Exercise prompt -
Among these records, tally each line with the word "axis"; the answer is that number alone.

Working data -

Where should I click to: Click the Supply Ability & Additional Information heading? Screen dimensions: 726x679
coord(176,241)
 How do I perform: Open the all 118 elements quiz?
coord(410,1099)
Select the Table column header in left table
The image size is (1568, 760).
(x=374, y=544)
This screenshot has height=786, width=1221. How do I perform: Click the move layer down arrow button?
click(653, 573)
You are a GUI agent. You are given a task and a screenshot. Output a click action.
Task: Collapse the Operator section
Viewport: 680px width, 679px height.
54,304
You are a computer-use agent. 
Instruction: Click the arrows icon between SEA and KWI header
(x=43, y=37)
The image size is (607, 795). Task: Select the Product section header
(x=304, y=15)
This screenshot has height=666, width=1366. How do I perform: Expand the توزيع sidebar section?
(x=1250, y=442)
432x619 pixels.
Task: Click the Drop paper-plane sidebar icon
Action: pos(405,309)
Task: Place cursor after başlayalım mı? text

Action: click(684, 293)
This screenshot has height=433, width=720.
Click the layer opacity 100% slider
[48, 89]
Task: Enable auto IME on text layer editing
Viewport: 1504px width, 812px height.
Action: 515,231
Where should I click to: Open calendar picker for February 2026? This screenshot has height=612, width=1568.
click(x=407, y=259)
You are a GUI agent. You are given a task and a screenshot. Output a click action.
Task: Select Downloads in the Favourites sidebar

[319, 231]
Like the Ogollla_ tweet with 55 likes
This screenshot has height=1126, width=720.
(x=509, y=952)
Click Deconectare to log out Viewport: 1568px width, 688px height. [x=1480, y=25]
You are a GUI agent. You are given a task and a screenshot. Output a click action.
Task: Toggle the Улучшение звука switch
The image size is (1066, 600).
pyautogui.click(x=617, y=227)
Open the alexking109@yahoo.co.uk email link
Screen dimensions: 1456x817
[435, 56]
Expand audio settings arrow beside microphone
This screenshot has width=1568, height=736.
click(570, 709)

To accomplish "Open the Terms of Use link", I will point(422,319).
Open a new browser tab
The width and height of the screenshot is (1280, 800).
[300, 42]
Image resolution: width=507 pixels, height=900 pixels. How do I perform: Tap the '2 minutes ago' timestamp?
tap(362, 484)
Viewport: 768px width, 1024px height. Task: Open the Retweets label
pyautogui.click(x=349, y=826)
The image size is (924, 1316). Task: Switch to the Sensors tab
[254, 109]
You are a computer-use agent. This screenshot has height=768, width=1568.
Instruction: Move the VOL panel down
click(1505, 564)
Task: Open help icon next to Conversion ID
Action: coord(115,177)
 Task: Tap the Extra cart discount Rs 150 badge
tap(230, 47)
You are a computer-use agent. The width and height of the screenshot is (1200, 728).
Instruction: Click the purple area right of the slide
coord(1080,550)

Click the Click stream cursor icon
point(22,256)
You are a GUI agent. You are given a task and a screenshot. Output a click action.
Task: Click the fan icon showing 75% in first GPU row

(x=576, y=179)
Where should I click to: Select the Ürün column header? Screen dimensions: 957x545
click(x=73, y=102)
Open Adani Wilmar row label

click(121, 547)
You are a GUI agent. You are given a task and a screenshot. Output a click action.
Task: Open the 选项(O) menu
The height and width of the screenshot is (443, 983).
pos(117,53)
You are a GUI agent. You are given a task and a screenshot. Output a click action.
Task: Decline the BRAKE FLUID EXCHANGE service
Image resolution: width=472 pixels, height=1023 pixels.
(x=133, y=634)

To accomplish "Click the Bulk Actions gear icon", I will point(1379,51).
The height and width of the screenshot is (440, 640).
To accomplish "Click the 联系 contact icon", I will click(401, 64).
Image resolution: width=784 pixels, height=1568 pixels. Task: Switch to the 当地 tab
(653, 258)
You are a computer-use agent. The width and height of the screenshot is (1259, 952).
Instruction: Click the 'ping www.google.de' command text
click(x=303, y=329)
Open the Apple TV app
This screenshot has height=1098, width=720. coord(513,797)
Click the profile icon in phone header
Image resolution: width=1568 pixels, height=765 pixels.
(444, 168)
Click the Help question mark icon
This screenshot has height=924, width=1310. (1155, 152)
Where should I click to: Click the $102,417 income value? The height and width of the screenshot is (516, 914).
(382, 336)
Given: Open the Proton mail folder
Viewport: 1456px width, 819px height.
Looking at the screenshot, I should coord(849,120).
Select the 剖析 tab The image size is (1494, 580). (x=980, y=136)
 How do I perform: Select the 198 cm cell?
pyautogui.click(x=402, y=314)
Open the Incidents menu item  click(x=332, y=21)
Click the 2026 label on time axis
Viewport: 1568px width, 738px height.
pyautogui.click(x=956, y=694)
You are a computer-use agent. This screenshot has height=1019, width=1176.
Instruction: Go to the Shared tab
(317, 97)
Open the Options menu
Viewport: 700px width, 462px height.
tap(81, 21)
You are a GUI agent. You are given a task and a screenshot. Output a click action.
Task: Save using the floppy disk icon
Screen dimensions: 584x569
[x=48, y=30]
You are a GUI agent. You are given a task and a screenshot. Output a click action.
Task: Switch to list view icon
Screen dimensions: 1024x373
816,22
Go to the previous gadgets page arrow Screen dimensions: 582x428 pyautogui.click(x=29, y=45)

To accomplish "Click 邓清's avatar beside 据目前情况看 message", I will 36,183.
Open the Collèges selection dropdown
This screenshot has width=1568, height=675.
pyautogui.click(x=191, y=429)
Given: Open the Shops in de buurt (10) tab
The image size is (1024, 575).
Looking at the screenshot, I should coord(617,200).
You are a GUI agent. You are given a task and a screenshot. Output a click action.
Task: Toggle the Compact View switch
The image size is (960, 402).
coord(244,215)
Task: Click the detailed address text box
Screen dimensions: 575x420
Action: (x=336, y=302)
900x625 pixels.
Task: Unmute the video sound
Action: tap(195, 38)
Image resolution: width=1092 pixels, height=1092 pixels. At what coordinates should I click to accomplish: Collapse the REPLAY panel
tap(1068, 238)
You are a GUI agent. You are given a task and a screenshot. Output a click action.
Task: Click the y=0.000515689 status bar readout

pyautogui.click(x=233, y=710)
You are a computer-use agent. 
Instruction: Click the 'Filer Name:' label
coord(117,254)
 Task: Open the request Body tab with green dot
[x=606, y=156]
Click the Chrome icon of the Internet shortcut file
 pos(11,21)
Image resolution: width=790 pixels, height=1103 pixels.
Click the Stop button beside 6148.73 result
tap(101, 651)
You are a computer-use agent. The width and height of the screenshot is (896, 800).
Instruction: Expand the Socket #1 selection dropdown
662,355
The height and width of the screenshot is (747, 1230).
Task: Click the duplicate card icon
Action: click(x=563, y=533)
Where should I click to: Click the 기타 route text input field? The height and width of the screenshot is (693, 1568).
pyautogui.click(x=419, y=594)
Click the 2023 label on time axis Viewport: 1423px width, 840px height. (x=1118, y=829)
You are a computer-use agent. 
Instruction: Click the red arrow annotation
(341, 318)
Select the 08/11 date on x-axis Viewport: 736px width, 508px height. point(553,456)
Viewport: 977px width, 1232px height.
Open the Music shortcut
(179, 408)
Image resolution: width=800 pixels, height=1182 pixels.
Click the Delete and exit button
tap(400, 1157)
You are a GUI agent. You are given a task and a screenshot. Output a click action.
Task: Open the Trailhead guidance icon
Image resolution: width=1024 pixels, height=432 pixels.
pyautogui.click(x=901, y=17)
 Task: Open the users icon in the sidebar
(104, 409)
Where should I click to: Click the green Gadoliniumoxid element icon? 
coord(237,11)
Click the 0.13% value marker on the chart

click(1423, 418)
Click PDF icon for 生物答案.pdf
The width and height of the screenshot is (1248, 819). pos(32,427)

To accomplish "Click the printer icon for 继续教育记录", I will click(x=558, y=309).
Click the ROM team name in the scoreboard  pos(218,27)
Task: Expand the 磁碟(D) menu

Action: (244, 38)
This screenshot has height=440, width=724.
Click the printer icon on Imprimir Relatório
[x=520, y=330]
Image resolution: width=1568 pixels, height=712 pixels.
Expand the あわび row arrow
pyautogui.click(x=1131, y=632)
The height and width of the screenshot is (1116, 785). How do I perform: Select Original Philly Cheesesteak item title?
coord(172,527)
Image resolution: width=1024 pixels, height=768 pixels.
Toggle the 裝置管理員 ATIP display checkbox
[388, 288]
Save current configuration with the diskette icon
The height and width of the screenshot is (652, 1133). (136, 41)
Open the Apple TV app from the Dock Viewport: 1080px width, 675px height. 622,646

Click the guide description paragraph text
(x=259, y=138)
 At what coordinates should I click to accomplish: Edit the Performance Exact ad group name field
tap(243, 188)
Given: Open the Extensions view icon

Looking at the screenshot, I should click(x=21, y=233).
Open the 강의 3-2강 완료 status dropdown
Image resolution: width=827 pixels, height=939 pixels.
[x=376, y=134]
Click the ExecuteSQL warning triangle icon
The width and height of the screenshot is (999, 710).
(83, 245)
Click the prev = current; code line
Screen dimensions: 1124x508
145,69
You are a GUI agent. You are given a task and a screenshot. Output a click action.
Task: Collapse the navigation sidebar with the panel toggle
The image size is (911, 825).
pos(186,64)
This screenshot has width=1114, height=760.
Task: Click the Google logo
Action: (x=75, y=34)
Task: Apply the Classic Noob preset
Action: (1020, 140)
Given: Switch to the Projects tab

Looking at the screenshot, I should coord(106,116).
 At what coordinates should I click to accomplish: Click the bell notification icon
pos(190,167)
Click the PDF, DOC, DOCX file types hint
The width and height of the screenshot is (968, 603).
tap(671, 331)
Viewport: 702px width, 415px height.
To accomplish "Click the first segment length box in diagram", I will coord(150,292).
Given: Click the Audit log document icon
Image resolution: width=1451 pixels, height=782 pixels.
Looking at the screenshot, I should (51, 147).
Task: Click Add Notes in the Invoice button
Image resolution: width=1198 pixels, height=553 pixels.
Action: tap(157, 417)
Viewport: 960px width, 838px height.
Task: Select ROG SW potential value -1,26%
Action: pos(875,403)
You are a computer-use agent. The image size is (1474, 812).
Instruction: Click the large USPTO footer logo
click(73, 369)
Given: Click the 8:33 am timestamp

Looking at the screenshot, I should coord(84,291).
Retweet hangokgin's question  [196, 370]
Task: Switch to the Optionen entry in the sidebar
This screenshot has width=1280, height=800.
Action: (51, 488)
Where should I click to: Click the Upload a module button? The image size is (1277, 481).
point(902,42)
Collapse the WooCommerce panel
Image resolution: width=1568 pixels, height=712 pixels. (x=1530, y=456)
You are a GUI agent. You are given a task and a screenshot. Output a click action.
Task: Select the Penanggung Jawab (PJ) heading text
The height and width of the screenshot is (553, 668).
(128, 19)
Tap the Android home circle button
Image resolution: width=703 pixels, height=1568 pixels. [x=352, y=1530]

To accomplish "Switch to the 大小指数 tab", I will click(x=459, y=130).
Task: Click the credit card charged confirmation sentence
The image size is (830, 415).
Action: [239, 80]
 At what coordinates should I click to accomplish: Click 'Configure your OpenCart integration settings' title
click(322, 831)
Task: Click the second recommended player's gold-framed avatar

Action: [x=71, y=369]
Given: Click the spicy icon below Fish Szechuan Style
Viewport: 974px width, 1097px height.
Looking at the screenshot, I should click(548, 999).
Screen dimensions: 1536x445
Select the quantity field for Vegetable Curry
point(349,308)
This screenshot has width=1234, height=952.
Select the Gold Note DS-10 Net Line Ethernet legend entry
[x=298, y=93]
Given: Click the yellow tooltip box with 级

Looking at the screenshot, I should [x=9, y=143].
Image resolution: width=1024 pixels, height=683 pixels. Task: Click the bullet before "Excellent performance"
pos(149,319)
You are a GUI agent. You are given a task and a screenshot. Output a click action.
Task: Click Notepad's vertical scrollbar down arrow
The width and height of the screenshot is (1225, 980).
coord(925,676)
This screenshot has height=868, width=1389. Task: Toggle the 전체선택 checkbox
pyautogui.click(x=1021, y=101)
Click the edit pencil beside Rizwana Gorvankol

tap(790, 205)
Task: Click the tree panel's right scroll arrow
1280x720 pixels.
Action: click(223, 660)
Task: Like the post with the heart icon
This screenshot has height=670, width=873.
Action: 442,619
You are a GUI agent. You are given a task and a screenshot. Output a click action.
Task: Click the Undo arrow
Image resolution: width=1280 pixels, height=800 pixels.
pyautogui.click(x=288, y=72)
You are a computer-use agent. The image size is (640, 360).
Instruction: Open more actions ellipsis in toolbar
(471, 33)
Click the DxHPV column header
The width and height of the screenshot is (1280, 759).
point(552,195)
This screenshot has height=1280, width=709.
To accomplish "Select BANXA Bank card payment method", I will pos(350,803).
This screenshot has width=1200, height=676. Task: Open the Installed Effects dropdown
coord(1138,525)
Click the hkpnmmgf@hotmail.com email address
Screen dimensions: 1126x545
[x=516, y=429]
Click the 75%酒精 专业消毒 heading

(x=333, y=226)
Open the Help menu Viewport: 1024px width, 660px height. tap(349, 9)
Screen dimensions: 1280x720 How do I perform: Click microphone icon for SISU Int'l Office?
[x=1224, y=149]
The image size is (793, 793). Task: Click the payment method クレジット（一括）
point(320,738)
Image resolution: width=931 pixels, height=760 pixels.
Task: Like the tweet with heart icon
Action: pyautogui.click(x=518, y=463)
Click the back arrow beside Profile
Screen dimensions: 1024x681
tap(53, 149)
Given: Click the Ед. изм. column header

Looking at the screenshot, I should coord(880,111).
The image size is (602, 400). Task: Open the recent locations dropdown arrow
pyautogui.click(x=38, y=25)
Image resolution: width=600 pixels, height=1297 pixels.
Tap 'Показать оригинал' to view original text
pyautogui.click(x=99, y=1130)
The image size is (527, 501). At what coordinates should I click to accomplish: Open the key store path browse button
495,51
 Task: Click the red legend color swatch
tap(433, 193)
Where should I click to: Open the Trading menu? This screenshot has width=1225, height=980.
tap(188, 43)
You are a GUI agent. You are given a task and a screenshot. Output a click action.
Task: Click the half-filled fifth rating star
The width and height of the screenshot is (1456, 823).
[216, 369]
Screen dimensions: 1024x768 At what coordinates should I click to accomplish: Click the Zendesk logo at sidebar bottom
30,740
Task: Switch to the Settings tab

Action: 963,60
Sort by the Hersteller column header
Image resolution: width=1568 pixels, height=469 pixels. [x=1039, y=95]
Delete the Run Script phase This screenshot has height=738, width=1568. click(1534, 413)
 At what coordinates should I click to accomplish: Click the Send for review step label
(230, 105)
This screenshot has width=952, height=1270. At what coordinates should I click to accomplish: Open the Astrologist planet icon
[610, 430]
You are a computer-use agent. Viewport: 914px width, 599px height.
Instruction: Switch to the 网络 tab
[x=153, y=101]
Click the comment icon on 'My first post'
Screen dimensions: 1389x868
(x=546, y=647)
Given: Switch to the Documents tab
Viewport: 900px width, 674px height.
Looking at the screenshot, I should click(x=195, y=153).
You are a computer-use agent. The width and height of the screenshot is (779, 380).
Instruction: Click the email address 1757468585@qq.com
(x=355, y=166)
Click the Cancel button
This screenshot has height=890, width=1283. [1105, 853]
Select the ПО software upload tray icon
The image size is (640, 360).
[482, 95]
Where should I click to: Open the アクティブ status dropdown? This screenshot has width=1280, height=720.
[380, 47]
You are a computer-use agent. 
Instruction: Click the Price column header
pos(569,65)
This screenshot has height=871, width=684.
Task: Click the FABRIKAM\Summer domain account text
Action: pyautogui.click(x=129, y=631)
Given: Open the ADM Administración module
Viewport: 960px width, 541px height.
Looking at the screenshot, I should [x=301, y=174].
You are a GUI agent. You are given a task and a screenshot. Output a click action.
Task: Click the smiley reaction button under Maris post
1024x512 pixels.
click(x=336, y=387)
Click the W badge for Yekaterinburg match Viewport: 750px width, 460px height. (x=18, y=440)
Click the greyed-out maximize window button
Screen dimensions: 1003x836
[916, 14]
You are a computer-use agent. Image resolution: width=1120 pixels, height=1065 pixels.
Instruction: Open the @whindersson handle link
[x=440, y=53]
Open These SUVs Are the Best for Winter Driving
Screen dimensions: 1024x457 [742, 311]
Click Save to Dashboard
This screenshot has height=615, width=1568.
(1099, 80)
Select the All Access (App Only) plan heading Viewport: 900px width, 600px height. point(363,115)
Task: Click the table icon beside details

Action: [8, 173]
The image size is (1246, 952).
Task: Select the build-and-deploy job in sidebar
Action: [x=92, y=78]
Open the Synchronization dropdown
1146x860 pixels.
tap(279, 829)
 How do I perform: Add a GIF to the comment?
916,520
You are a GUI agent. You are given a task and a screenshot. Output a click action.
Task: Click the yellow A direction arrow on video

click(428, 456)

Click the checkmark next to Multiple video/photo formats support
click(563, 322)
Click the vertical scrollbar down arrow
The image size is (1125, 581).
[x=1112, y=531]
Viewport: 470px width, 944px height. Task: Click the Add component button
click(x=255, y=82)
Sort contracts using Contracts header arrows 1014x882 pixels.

Result for this exercise -
3